::: INFORMATION :::

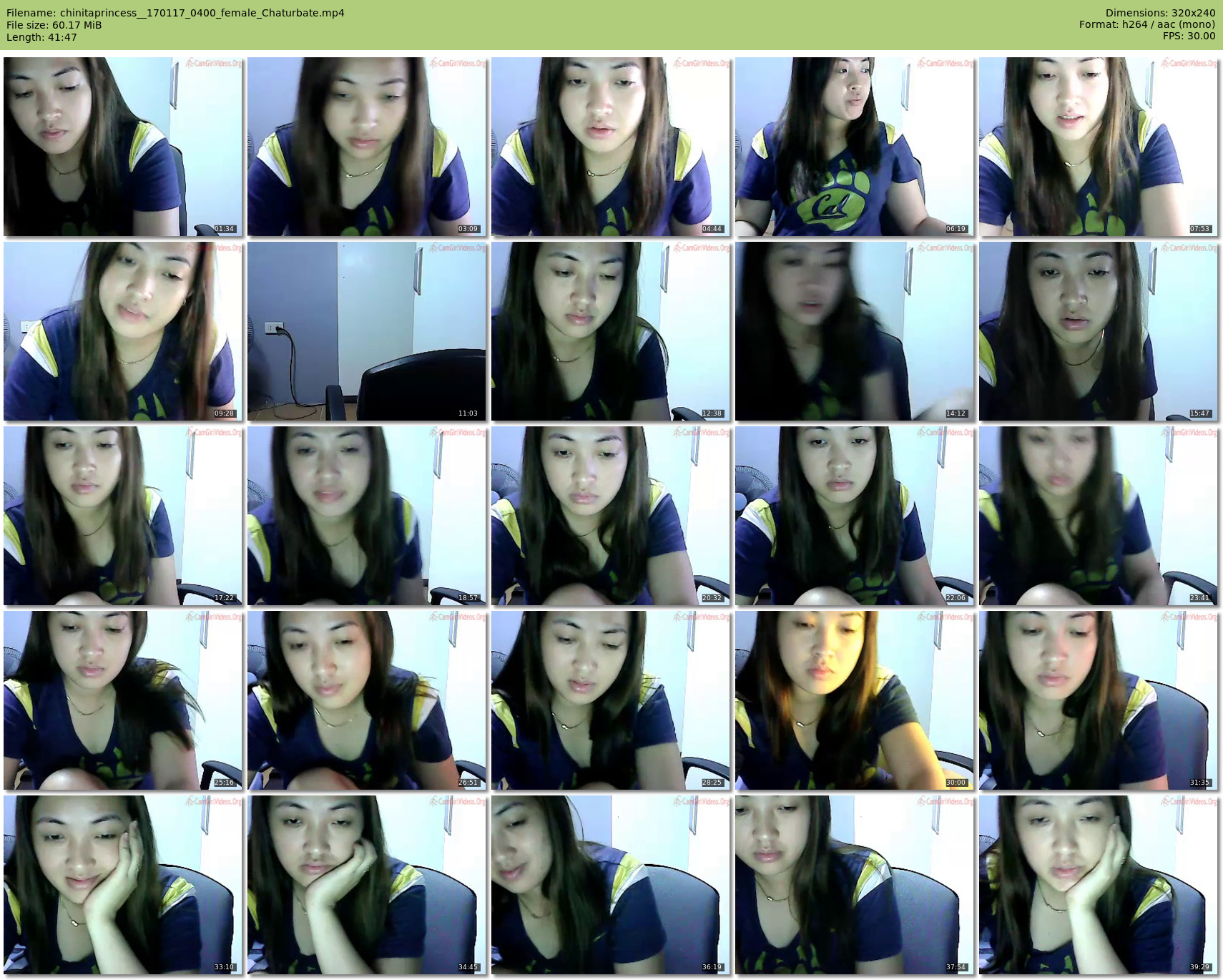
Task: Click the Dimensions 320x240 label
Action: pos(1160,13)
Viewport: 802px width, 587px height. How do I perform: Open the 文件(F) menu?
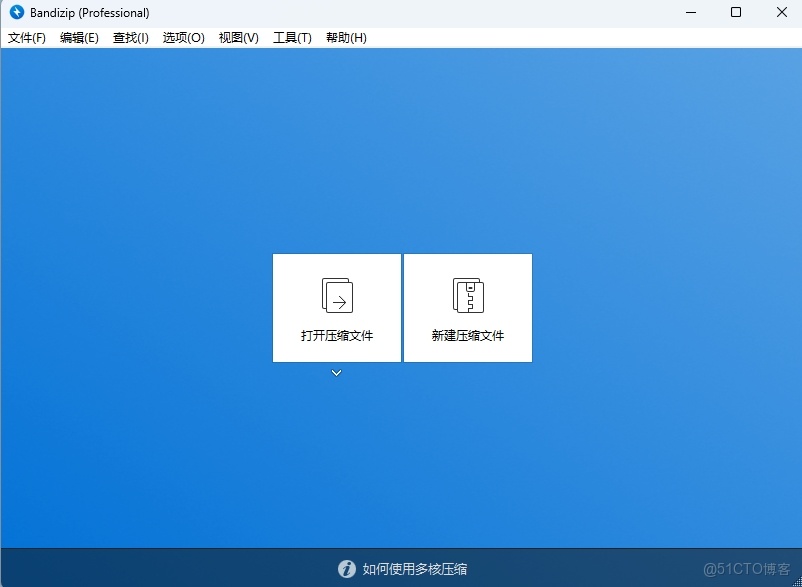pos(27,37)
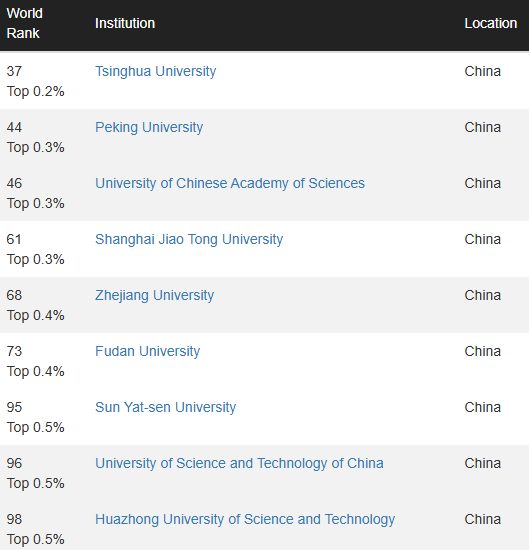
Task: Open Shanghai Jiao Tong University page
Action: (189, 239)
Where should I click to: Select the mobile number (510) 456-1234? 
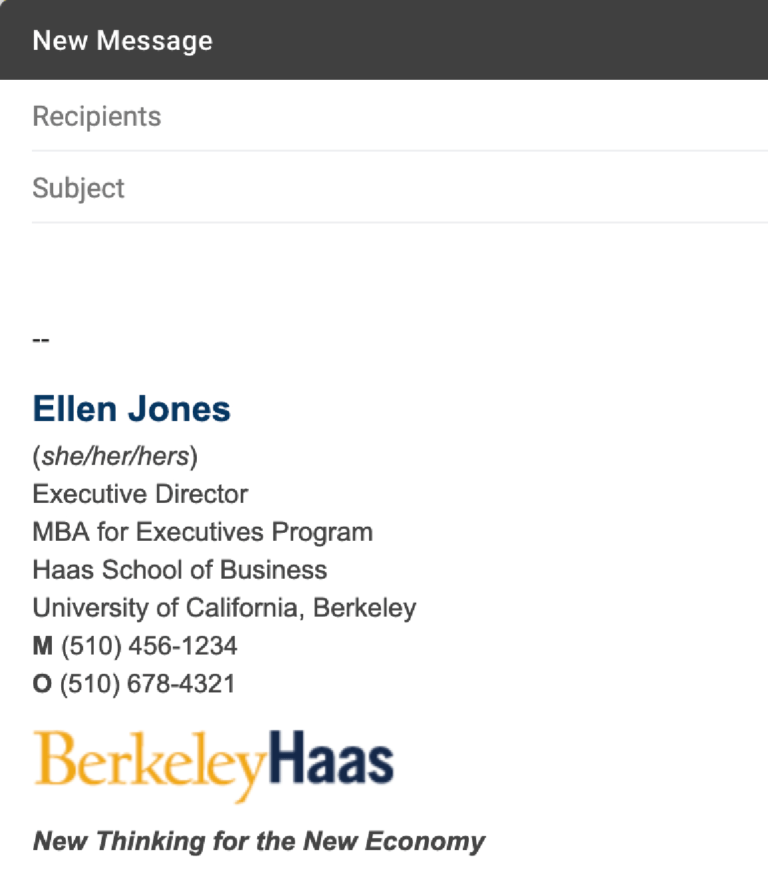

:::

*TRY IT*. The required output is the line containing "Viewport: 802px width, 587px" plus every line after it to the end of the data, copied exactly and with no pictures.

*REPLY*.
Viewport: 802px width, 587px height. How do I perform: Open the 文件(F) menu?
pos(27,37)
Task: Open Shanghai Jiao Tong University page
Action: (189, 239)
Where should I click to: Select the mobile number (510) 456-1234? 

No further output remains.